ФРАГМЕНТ ДОКУМЕНТА ::

....................

Во-вторых, почти полностью исчезли возрастные ограничения, охранявшие в традиционной культуре не только моральные устои, но и физическое здоровье молодежи: Кака деревня была? Нет, не така. Не скажу, чтобы лучше жили, но пили меньше, а сейчас нау-лукаются и по улице шарашутся: ни народу, ни кого не видят. Идут, шары зальют. Это молоды-то [ШАРЫ, III]; Счас хоть и жисть лучше пошла, а разврату та-
кого не было: вчерась молодёжь пьёт вино, а раньше не пил. А счас — водкой заливаются [ЗАЛИВАТЬСЯ ВОДКОЙ, III]; Молодёжь стал водку пить. Девочки пошли по деревне, гуляют [ВОДКА, VII].
В-третьих, глубокая деформация традиции связана с утратой гендерных ограничений, иными словами, с пьянством женщин. Иллюстративные тексты словарей фиксируют разные стороны этого явления:
1) непосредственно факты привычного употребления алкоголя женщинами независимо от их возраста и социального статуса: Девкам русску бражку подать Инкинску надоть. Сёдня день бабий, выпьем ешшо [БАБИЙ, III]; Ведь раньше, Боже избавь, чтобы девочка вина выпила, а теперь чё, курят и пьют [ВЫПИТЬ, 2, VI]; Бабёнишка идёт. Тьфу! Напилась [БАБЁНИШКА, VI]; Эта бабочка пьёт да курит. Вот жись! [БАБОЧКА, 1, X]; Ой, чё творится, дак не дай Бог! Бабы-то пьют ешо. От край дак край! [БЫЧИЙ, XI]; Старуха уж была. Ну и всё равно хоть старуха, да и не шибко стара она была. Ну и любительница пить вино была, вино любила [СТАРУХА1, IV]; Неделю целу пьёт старуха, пенционерка, домой не хочет [ПЕНЦИОНЕРКА, VII]; Жена моя лыка не вяжет [ЛЫКО, X]; Вот угодил: жёнушка така, подружков таких цела изба, напьются [УГОДИТЬ, 6, VII]; Он пришёл, гыт: «Чё мне делать-то? Коровы ревут, а баба напилась пьяна да валятся» [БАБА, 3, VII]; Мать была — напьётся, на полу валятся, вся расхохлёна [РАСХОХЛЁННЫЙ, VI]; У меня сношеница, она вино пьёт, выпьет — и с ей плохо. Не пьяна. Не сопьётся, а пить пьёт. По два дня гулят [СПИТЬСЯ, IV]; Вот здесь есть одна, она фулюганит, она и пьёт. Дак про её сказать нельзя — она придёт и задавит [ЗАДАВИТЬ, 2, VI];
2) безусловное осуждение женского пьянства со стороны носителей традиции: Таперя больше пьянка... Ваш-то брат много стал пить: она стакан выпьет и не поморщится некотора. А раньше, если женщина пьяна, то позор ведь был [БРАТ, III]; Ну, мужуки пусть, а вот как женски пьют [МУЖИК, 1, III]; Пьют, и пьют, и пьют. Мужчинам уж простительно, а женщины молоды запиваются [ПИТЬ, 2, VII]; Это уж непростительно, женщине запиться [ЗАПИТЬСЯ, VI]; Женщины всё больше пьют, ну и мужчины [НУ И2, VI].

....................

СТРОКИ НАБОРА ДАННЫХ ::
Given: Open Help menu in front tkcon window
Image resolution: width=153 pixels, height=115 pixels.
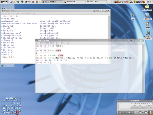Looking at the screenshot, I should pyautogui.click(x=68, y=43).
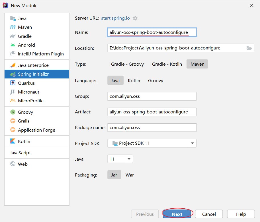The image size is (260, 222).
Task: Choose JavaScript from the left list
Action: (21, 153)
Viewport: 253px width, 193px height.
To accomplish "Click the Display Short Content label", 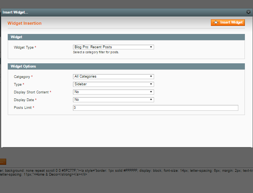I will [x=32, y=92].
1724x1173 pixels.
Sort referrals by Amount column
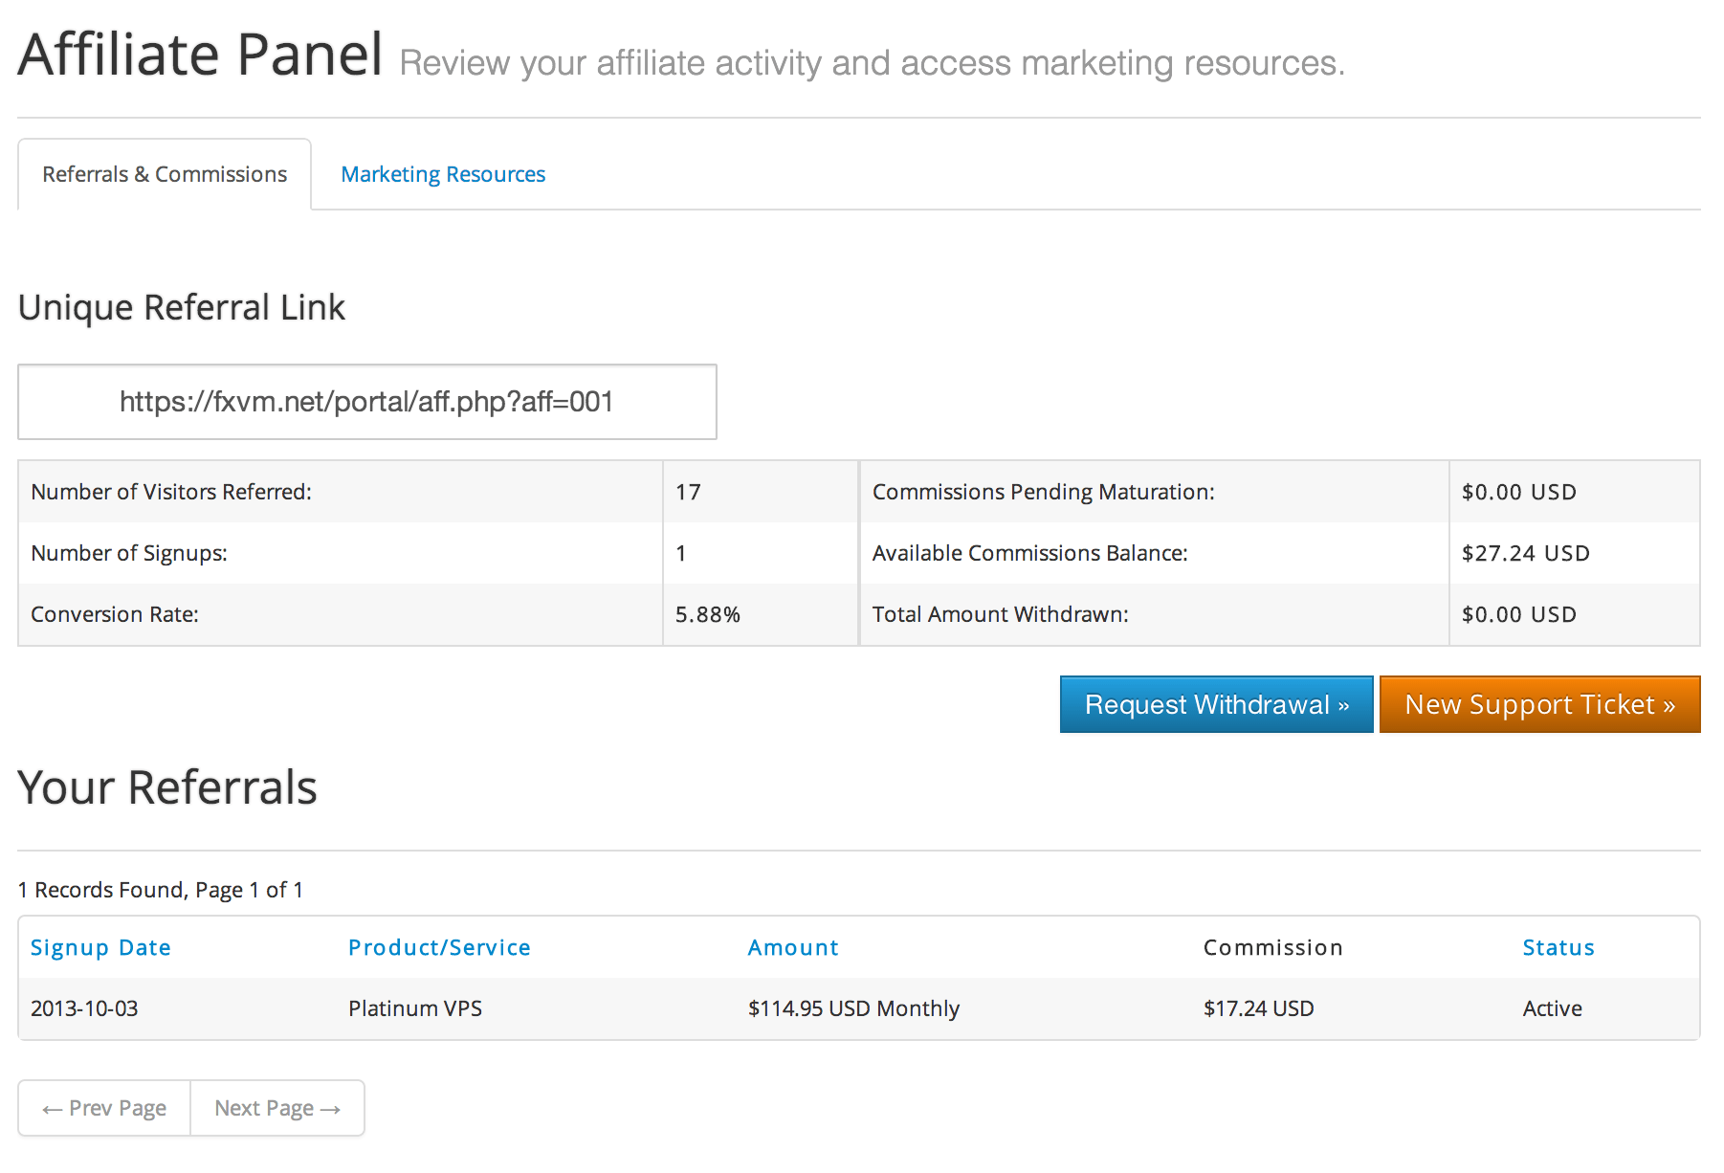[x=793, y=947]
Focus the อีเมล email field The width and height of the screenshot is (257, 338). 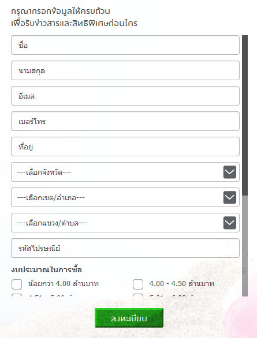tap(125, 96)
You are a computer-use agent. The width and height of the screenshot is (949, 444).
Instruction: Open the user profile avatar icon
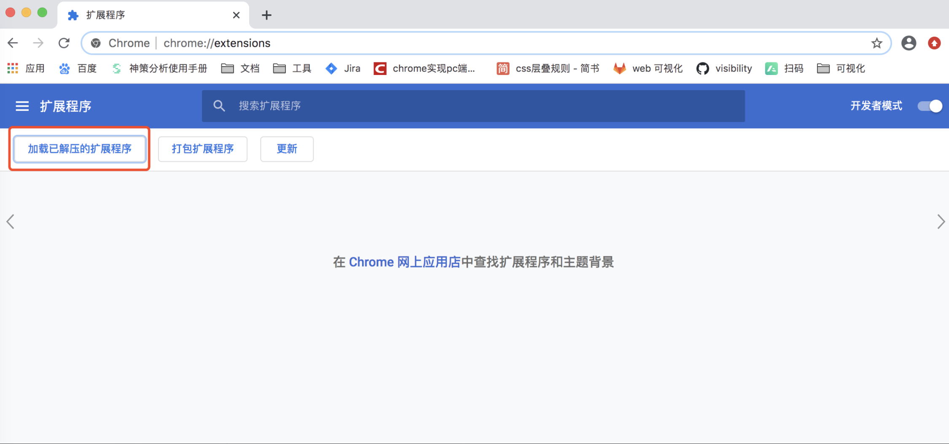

....................

ПИСЬМЕННЫЕ ЗАДАНИЯ ::
a - С чем во фрагменте документа связывается глубокая деформация традиции?
b - Приведите часть фрагмента документа, начиная со слов "Во-вторых, почти полностью" и заканчивая словами "гуляют [ВОДКА, VII].", заменив в ней "деревня" на "село".

ОТВЕТЫ НА ЗАДАНИЯ ::
a - С утратой гендерных ограничений, иными словами, с пьянством женщин.

b -
Во-вторых, почти полностью исчезли возрастные ограничения, охранявшие в традиционной культуре не только моральные устои, но и физическое здоровье молодежи: Кака село была? Нет, не така. Не скажу, чтобы лучше жили, но пили меньше, а сейчас нау-лукаются и по улице шарашутся: ни народу, ни кого не видят. Идут, шары зальют. Это молоды-то [ШАРЫ, III]; Счас хоть и жисть лучше пошла, а разврату та-
кого не было: вчерась молодёжь пьёт вино, а раньше не пил. А счас — водкой заливаются [ЗАЛИВАТЬСЯ ВОДКОЙ, III]; Молодёжь стал водку пить. Девочки пошли по деревне, гуляют [ВОДКА, VII].